*EXERCISE INSTRUCTIONS:*
If a line in the data holds the string "table", list it.

*MATERIAL PROVIDED:*
****************

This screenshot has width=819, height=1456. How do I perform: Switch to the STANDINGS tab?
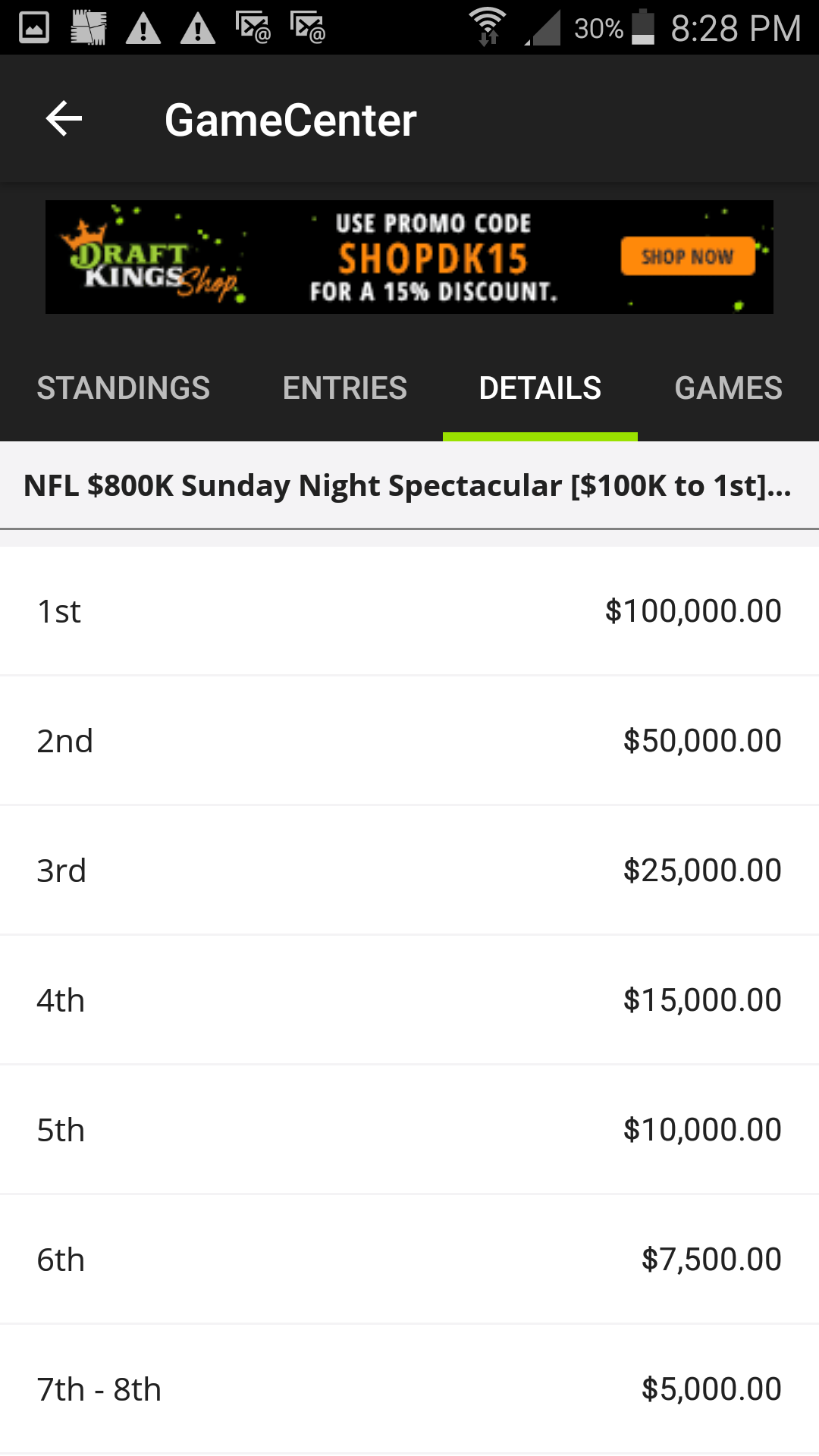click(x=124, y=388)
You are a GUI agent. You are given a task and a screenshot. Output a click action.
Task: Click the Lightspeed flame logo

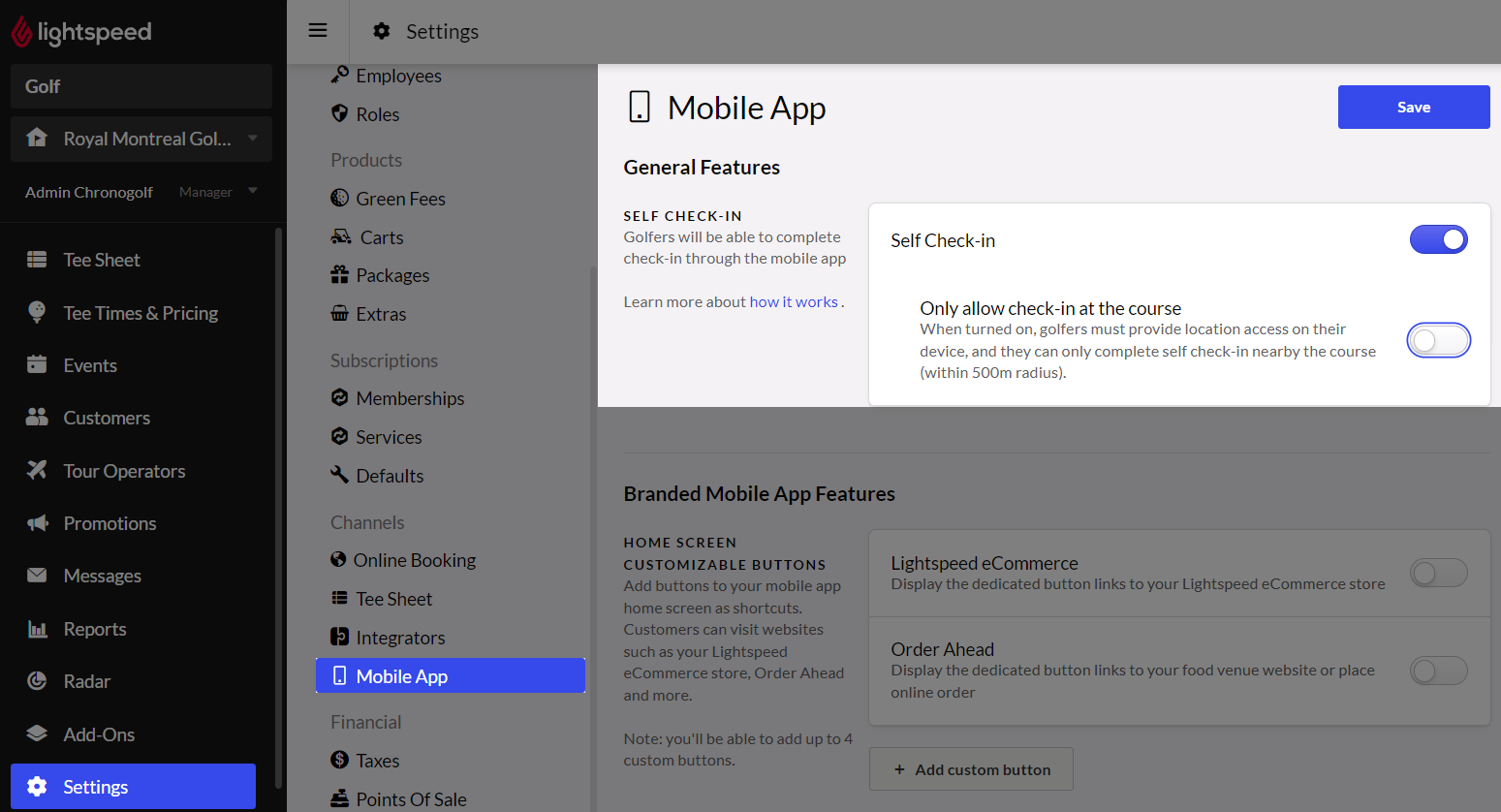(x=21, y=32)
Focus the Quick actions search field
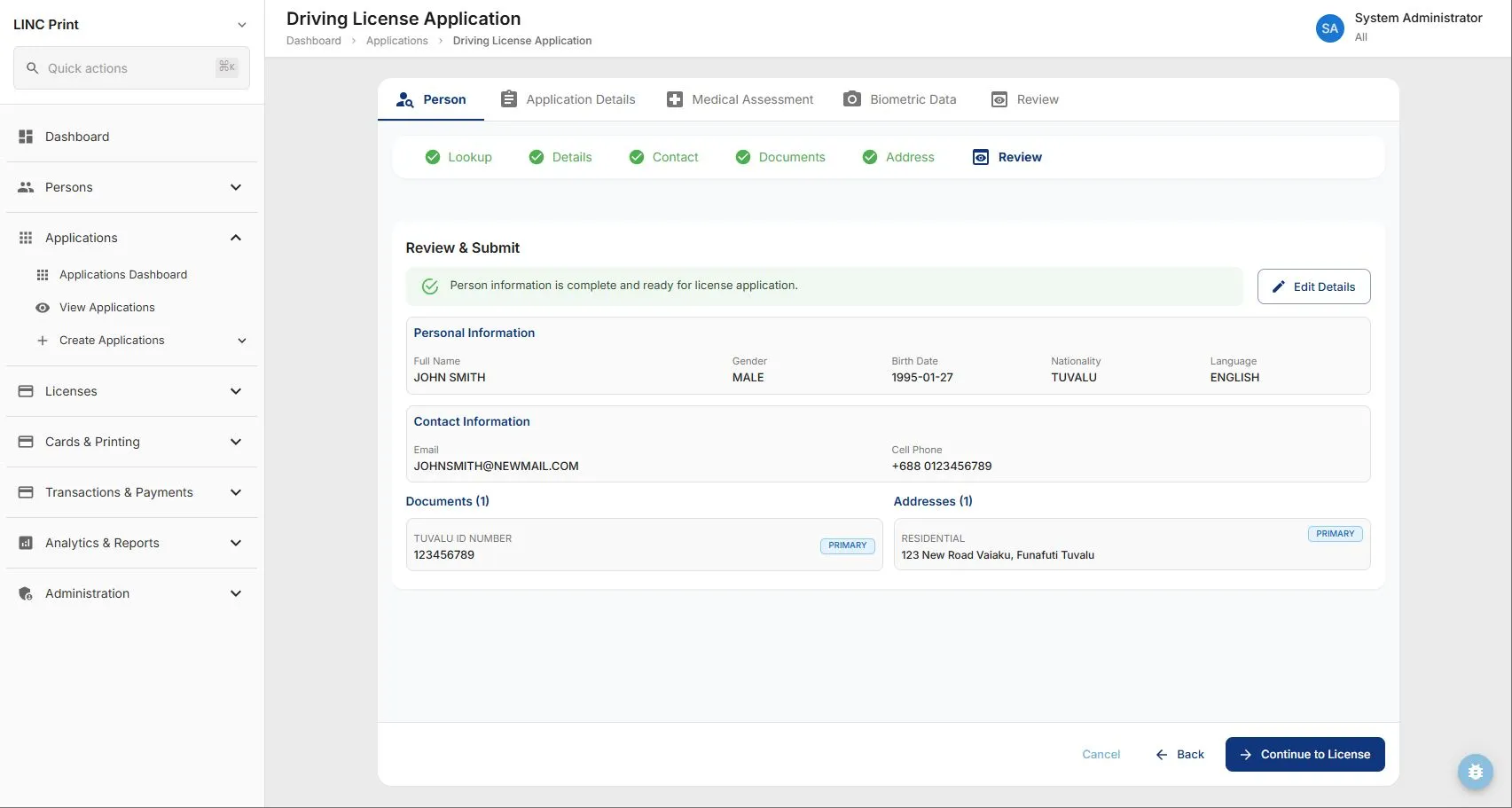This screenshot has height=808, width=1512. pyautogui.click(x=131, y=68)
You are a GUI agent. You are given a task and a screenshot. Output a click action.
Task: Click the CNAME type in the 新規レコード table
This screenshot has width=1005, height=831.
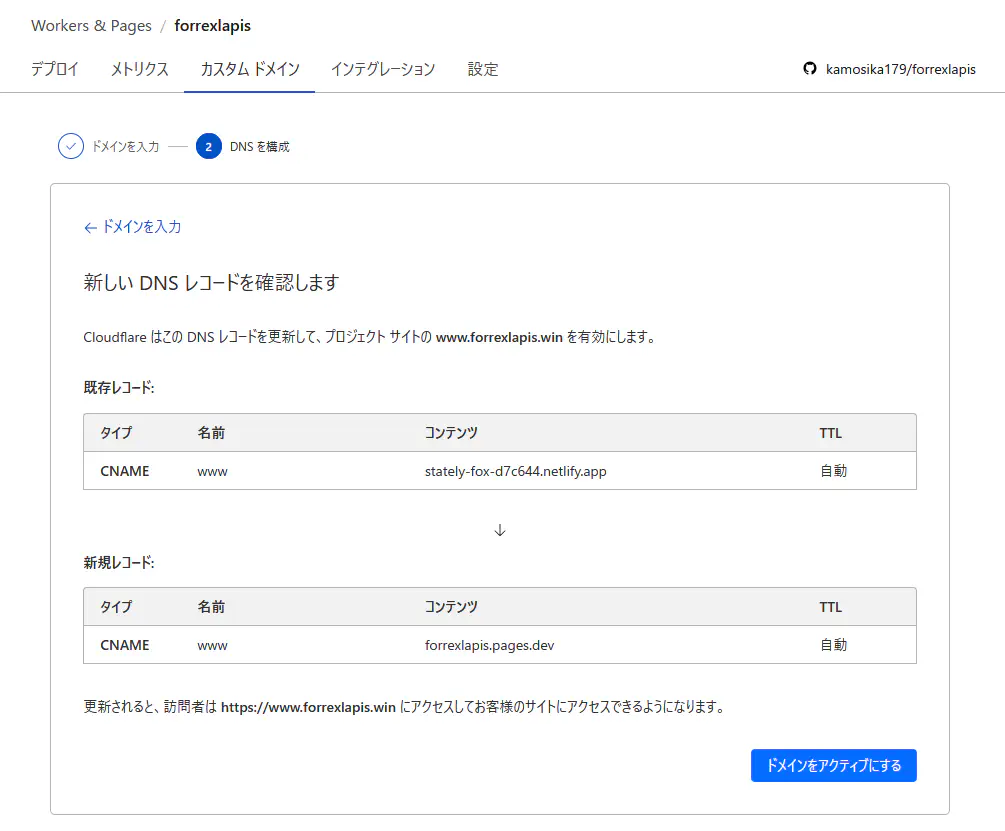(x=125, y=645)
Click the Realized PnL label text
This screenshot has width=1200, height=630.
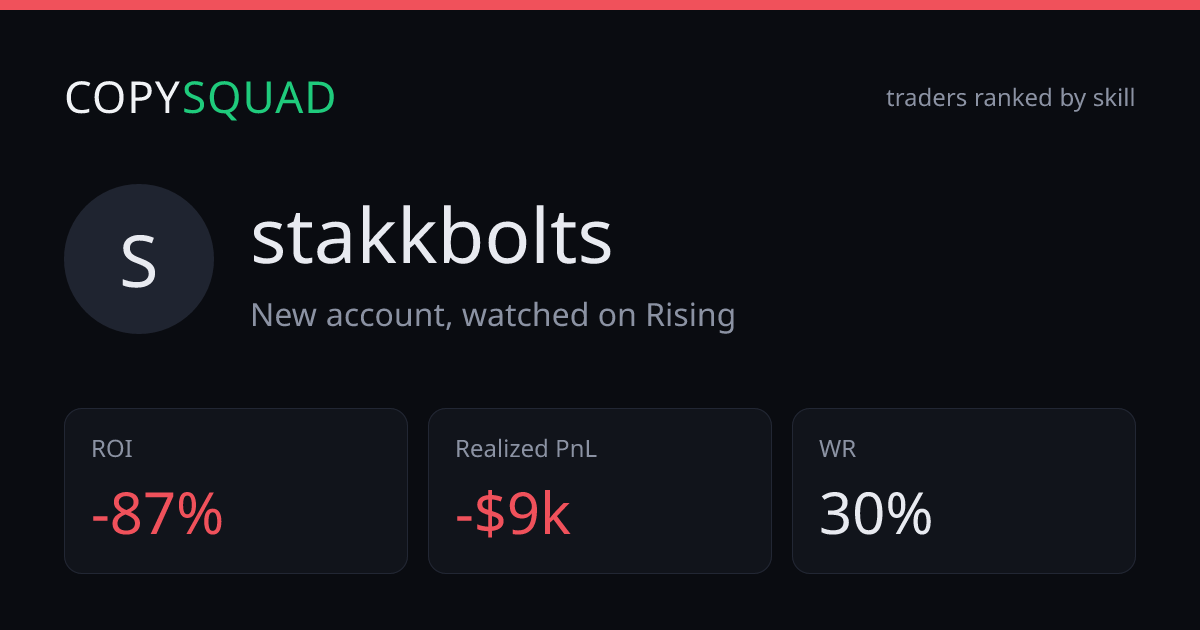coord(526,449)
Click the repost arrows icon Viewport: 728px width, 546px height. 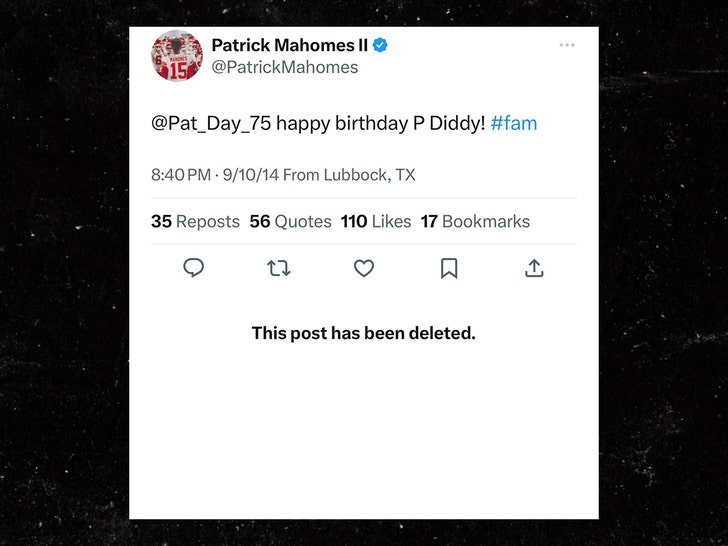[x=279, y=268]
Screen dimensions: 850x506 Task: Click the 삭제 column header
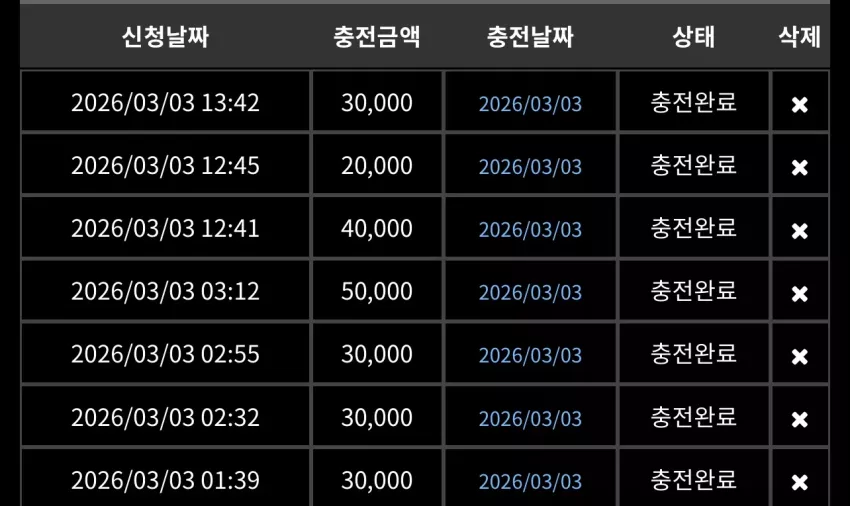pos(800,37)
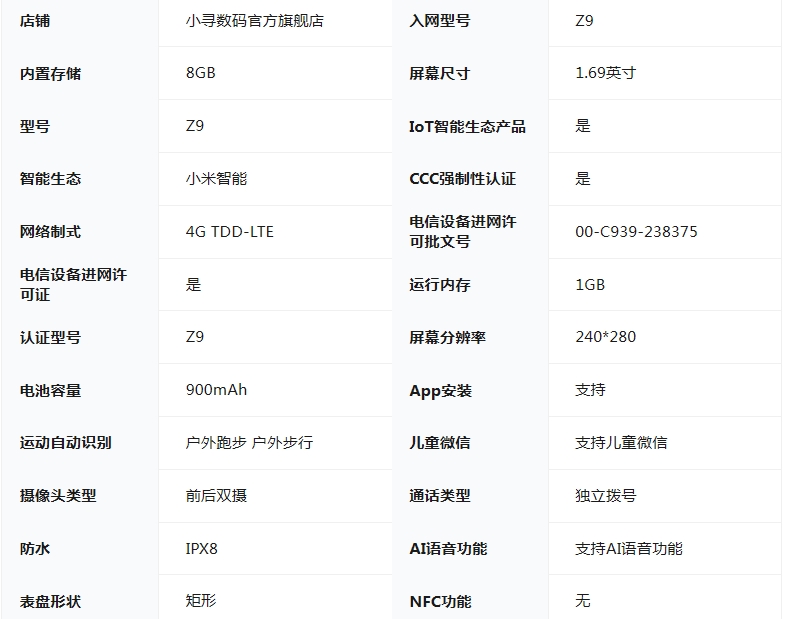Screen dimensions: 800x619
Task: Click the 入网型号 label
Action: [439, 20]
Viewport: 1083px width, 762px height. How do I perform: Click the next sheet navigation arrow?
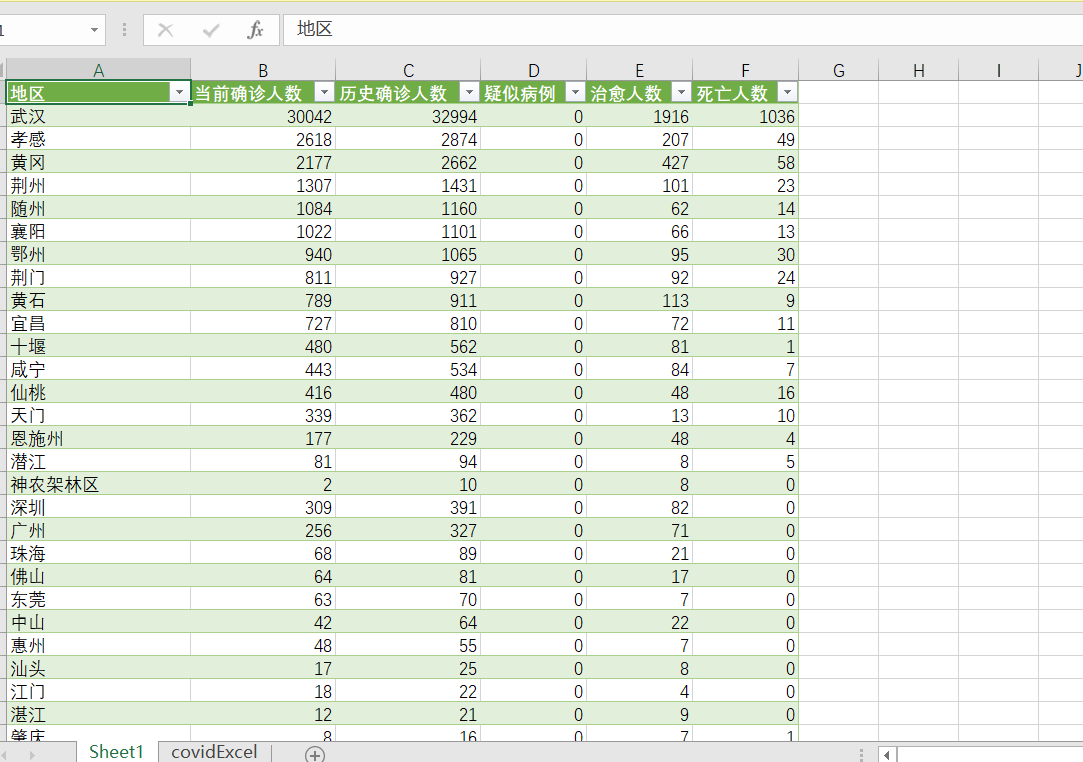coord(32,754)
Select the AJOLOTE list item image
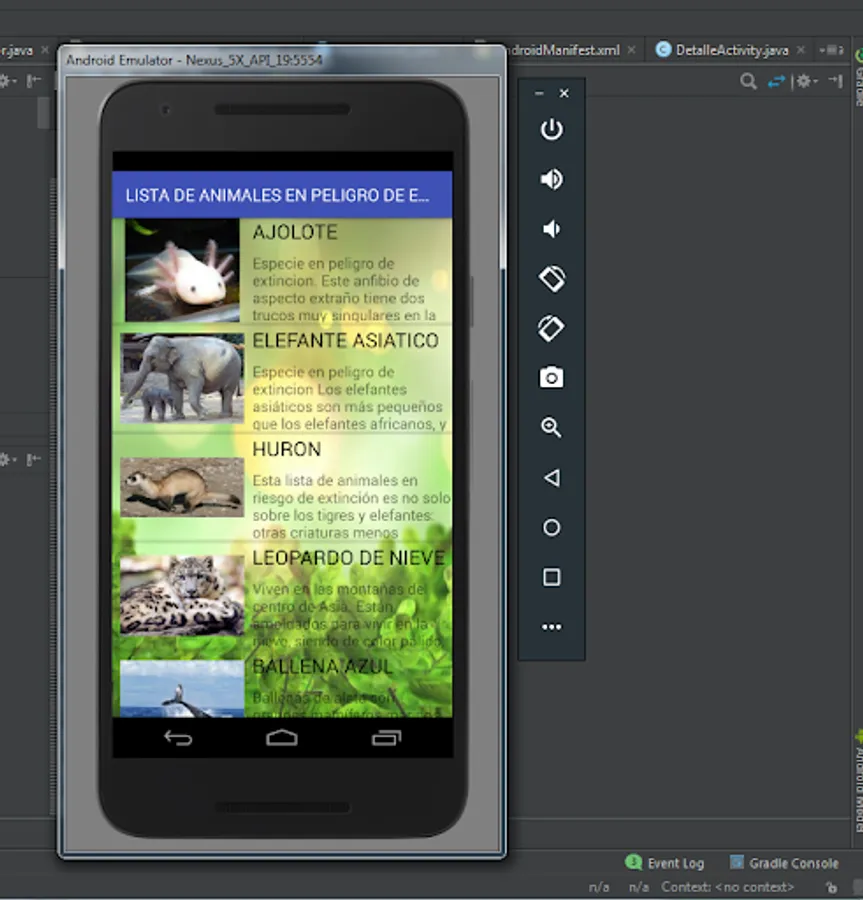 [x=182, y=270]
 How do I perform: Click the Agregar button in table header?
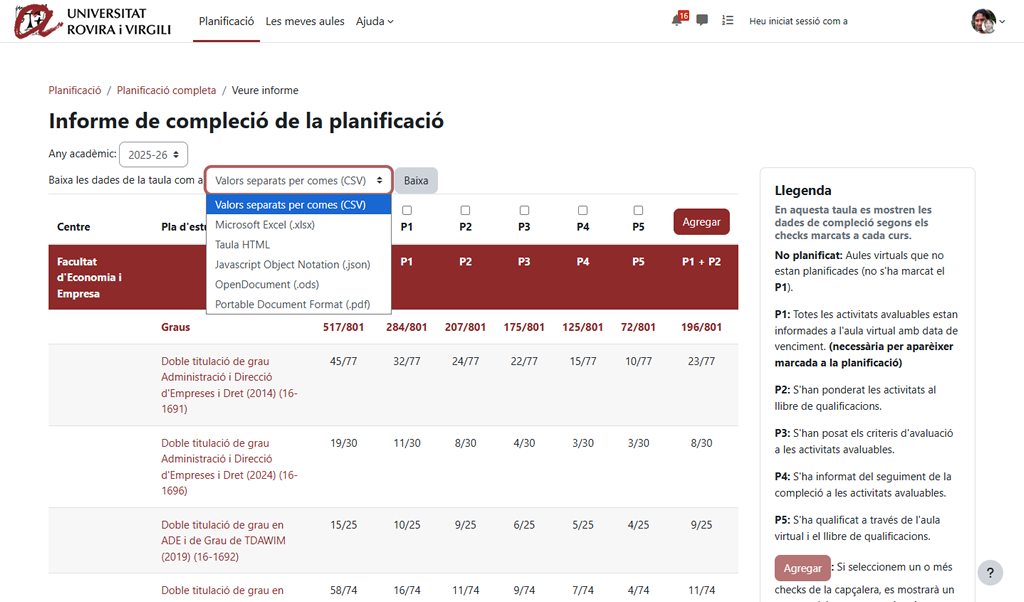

****************

*PROBLEM SOLUTION:*
Task: Click the CNAME type in the 新規レコード table
 How do I perform: Click the Agregar button in table header?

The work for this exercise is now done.